Waiting at the airport for a flight to Barranquilla, four security men abruptly hustle us off into to a back room to perform a forensic search of our backpacks, breaking a few items while rummaging for drugs. Seemingly disappointed at coming up empty, they put us against the wall for an insulting pat down. We later learn our routing through Leticia, Bogata, and Baranquilla, is the major cocaine smuggling route in South America! Hmm, I would appear my planning for this trip has been somewhat less than extensive!
Grabbing our backpacks and trying not to miss our flight, the interrogees haul ass through the doors like greyhounds out of the gate. Running across the tarmac, Christine is terrified when almost blown over by the powerful jet engine blast of a nearby plane. In desperation, we keep running after our plane as it slowly starts to taxi out! The front stairs are being withdrawn up into the plane, but in an only-in-Columbia moment, we manage to jump up onto the back stairs and climb aboard the taxiing out plane without injury or arrest! Seriously, where else on this planet could this kind of ridiculousness occur?
Slithery with sweat, and hearts pounding, the action heroes arrive at to our seats only to find them occupied! In no mood for pleasantries, I irately force the squatters out and we collapse into our seats; relieved to be one step closer to disinfecting ourselves from this self-induced purgatory. To say this alarming country is putting our newly formed relationship to the test would be a colossal understatement!
Our flight through an angry lightning storm has us biting our nails down to the quick, and upon landing in Barranquilla, our fatiguing day is further downgraded, learning our next flight has been cancelled because the plane is ‘broken’. Mulling over our quandary, and desperately eager to leave realm of Columbia, we locate a bus bound for the larger city of Cartagena, and will try getting out from there.
Both of us are now sick and at the mercy of our bowels courtesy of parasitic entities partying in our guts, but at least we’ve made it to the old walled city of Cartagena. With our tolerance of South America at an all-time low, we learn we must wait two more days for an available flight out of Columbia. Never will a departure been more welcomed, as frankly, we’re thinking of ways to have the grey matter in our craniums laundered to cleanse our memories of this screwed up country, notorious for its cocaine, cartels, and chaos.
With South America now favorably in our jet stream, and weary of our arduous adventures, we’re on our way to convalesce in Costa Rica, in Central America. This turns out to be a spot on place for a transfusion of sanity; but alas, a story which will have to wait until another day!

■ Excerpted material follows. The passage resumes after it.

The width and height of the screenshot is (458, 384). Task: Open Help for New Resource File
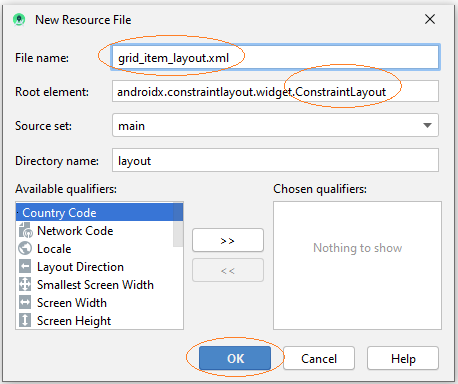pos(403,358)
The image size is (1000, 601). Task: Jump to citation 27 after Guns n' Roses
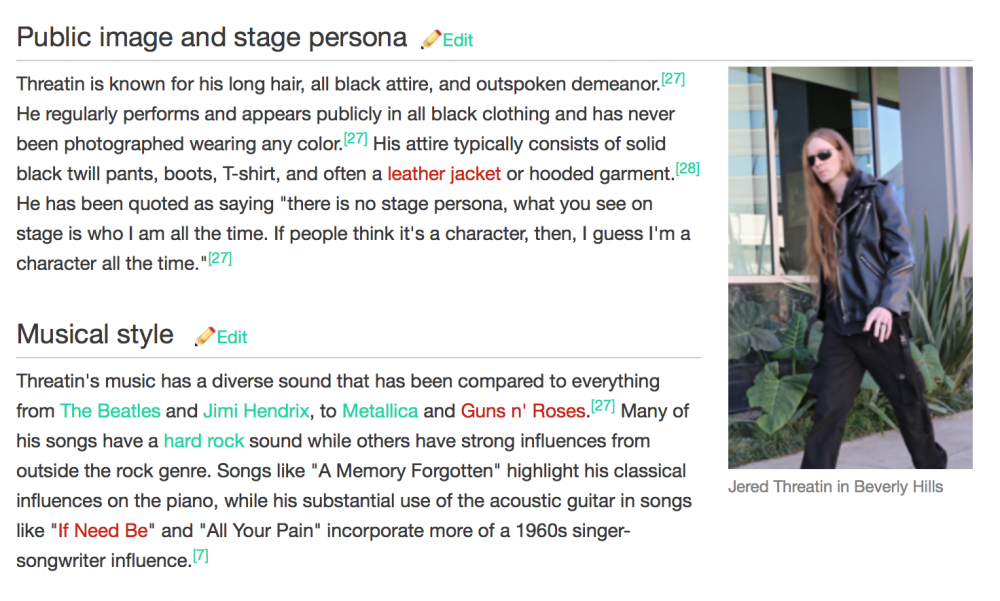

Reflecting on travels in South America, Christine and I both agree that it is a splendid place for intrepid adventure; providing one is prepared for the emotional turbulence involved. We feel fortunate to have encountered some truly extraordinary lands, people, and cultures. More importantly, the hardships experienced on this jangled journey have allowed us the opportunity of learning a great deal about each other as well as ourselves. I believe we are both better people for having met the challenge.